Right, makes sense. Thanks :)
I know I am a bit later here, but I wanted to add that its important to not talk to recruiters or most of the HR people regarding jobs. Most of them only know about the specific language they are looking for and its hard for them to grasp what makes a good developer from a technical perspective. Meetups are great as you can directly talk to the developers working there or even teamleads or the CEO, depending on the meetup.
As long as people solve real world problems with Clojure they will have Clojure jobs. Business doesn't really care what programming language you use. They care that you get the shit done.
Both. But more of it has been in my free time I guess. When I've been freelance, I've treated that as part of my regular project workload tho' (and generated revenue from offering consulting/support to companies that use some of those projects).
When I was learning Clojure it was hard. A year ago I was forced to do something in TypeScript. Back to code in different language is much harder, you see how you don’t want to code again 😉 It is so scary vision 🙂
yeah if I couldn’t do clojure I could find something else
though I’d rather do it for now, I’m a lisp weenie at heart
damn, did you have live besides of coding? huge respect to find a balance in live
> have always cautioned developers about being a “Language X Developer” On the other hand I have feeling market expect you to be expert in X and then pay you more
specialization is in price
hmmm in the UK it’s going the other way. Recruiters still care about that but most jobs are flexible on the tech and look for experience and attitude
Hmm but when saying that I am 100% remote
not sure if it change anything
yeah probably completely different
I'm not saying you can't be "expert in X" -- just don't make X your identity, nor focus only on jobs involving X.
As a freelancer, I specifically budgeted conferences, committees, and/or FOSS work as part of my regular schedule -- I wouldn't take projects to completely fill my time with paid work, in other words: I aimed for 80/20 (so I still had my 20% time). As an employee, I've also always pushed for something close to 80/20 (90/10 is what I'll settle for in a company that has been resistant). And, yes, I also do FOSS "for fun" outside that schedule -- 30 minutes here and there, while watching TV, or sometimes I'll turn an entire evening over to FOSS (say, three hours) instead of TV. My family don't mind as long as I don't make a habit of it 🙂
It's not hard to find 30 minutes a day for something. People do this with exercise, TV, reading, whatever.

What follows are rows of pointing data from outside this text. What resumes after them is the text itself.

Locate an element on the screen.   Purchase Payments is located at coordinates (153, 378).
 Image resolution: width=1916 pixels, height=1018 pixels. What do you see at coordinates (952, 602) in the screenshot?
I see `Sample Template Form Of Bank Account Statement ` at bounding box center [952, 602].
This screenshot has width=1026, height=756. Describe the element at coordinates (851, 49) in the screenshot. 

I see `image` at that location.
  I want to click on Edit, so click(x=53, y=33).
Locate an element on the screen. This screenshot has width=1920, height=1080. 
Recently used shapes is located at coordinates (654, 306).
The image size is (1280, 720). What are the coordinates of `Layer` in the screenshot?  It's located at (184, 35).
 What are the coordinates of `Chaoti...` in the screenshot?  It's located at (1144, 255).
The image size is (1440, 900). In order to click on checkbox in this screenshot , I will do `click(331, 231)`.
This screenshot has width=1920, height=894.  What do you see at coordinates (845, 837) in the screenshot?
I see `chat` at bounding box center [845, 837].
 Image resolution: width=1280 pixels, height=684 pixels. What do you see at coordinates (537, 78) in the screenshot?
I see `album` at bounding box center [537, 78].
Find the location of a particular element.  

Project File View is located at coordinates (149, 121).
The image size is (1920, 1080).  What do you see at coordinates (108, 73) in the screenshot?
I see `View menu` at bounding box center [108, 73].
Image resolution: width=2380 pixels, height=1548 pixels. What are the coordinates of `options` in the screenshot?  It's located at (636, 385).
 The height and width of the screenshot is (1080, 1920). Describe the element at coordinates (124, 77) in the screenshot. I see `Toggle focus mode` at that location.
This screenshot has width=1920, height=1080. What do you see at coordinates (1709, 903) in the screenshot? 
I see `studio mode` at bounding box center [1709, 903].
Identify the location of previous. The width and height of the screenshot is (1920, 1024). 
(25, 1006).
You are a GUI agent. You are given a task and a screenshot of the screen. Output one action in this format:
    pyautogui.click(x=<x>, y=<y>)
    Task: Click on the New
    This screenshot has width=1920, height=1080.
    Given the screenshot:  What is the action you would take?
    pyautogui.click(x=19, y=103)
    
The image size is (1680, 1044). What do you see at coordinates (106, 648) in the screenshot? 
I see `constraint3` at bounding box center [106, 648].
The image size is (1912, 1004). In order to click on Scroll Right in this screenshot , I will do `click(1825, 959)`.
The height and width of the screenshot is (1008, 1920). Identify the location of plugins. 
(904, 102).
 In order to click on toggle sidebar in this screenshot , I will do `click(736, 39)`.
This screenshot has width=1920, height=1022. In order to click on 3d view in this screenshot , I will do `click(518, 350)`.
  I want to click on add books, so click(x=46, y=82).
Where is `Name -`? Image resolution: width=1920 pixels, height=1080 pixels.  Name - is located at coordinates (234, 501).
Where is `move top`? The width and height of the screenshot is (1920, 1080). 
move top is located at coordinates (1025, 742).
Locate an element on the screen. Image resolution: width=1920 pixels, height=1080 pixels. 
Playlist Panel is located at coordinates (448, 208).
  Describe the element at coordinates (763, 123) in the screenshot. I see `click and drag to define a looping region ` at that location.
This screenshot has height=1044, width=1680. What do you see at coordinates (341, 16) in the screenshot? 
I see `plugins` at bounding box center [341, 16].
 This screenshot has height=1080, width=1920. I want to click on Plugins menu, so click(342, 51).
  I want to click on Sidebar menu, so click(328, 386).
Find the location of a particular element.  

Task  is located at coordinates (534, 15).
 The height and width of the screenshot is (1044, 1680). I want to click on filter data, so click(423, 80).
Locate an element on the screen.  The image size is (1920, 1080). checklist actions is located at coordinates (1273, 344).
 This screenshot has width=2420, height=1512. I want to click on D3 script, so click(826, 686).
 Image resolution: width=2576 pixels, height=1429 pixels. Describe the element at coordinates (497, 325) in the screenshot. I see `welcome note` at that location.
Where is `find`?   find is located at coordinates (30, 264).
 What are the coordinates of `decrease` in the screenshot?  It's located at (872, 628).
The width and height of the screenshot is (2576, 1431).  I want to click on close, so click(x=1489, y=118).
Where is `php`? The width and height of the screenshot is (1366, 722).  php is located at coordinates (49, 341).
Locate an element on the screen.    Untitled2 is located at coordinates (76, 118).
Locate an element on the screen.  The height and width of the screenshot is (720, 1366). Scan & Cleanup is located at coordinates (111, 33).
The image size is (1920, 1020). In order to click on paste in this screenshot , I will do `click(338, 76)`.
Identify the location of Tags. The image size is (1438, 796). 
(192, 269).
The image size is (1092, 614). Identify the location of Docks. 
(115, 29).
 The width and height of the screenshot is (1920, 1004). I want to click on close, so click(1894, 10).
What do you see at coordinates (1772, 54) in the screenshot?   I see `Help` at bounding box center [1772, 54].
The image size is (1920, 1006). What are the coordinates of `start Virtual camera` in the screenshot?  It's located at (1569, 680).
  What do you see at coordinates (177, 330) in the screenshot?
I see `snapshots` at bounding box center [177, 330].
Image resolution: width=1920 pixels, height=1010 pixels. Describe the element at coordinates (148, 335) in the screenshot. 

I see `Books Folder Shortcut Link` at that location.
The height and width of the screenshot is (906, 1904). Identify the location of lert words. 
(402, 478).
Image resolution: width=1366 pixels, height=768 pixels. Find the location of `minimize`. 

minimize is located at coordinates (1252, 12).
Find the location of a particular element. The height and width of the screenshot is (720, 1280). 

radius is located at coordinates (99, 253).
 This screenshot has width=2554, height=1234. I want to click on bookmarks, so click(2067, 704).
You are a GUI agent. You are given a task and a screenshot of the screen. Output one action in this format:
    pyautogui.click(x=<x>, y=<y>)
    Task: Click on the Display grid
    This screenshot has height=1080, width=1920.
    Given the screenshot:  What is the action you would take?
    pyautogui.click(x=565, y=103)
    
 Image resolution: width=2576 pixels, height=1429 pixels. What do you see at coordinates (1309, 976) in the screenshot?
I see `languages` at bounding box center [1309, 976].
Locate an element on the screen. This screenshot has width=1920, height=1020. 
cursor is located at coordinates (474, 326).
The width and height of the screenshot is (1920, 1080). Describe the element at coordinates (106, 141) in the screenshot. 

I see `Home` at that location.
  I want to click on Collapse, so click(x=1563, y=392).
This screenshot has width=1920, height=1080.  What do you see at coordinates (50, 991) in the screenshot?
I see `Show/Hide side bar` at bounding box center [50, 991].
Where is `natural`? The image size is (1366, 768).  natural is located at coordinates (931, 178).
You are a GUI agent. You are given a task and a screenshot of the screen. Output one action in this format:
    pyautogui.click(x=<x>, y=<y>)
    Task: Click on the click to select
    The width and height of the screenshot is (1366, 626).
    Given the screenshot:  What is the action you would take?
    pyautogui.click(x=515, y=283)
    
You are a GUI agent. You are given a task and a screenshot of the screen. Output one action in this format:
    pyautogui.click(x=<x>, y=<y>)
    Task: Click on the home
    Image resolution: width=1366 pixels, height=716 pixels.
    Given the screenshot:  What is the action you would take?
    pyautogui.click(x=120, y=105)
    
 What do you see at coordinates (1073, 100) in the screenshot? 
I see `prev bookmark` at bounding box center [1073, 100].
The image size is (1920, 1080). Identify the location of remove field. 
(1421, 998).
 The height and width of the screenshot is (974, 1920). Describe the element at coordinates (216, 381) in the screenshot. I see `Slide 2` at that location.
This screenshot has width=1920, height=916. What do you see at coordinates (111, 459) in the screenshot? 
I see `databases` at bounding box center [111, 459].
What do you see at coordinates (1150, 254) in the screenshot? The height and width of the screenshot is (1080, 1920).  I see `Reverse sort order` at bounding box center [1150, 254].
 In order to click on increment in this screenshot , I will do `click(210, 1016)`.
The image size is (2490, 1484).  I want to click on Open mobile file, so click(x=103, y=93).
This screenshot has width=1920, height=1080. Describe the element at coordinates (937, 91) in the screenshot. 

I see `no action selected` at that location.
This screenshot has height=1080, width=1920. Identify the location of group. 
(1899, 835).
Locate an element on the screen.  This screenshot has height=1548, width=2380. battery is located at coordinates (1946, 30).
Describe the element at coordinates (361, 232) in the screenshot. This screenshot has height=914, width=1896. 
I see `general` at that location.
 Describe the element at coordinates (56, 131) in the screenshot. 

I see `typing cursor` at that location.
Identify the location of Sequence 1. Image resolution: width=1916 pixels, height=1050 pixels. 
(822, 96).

I do it with a laptop and FOSS 🙂
as someone who both has language preferences and hires, I agree. to me, “X programmer” is a hint that person has limited experience, is inflexible, or isn’t curious. obviously not always true. that said, I do get excited when I run into a CV where languages we are currently using are mentioned
would be bit of a paradox in the case of Clojure... is it inflexible to stick to an arbitrarily flexible language? routinely grabbing goodies from other langs doesn't happen so often elsewhere (I comment this just because it seems a curious case)
by “inflexible” I mean someone refusing to use anything other than language X. the decision about which language to use should be based on the problem being solved and the people solving that problem—it shouldn’t default to one person’s favorite language
This is exactly what I mean about people identifying themselves with a specific technology.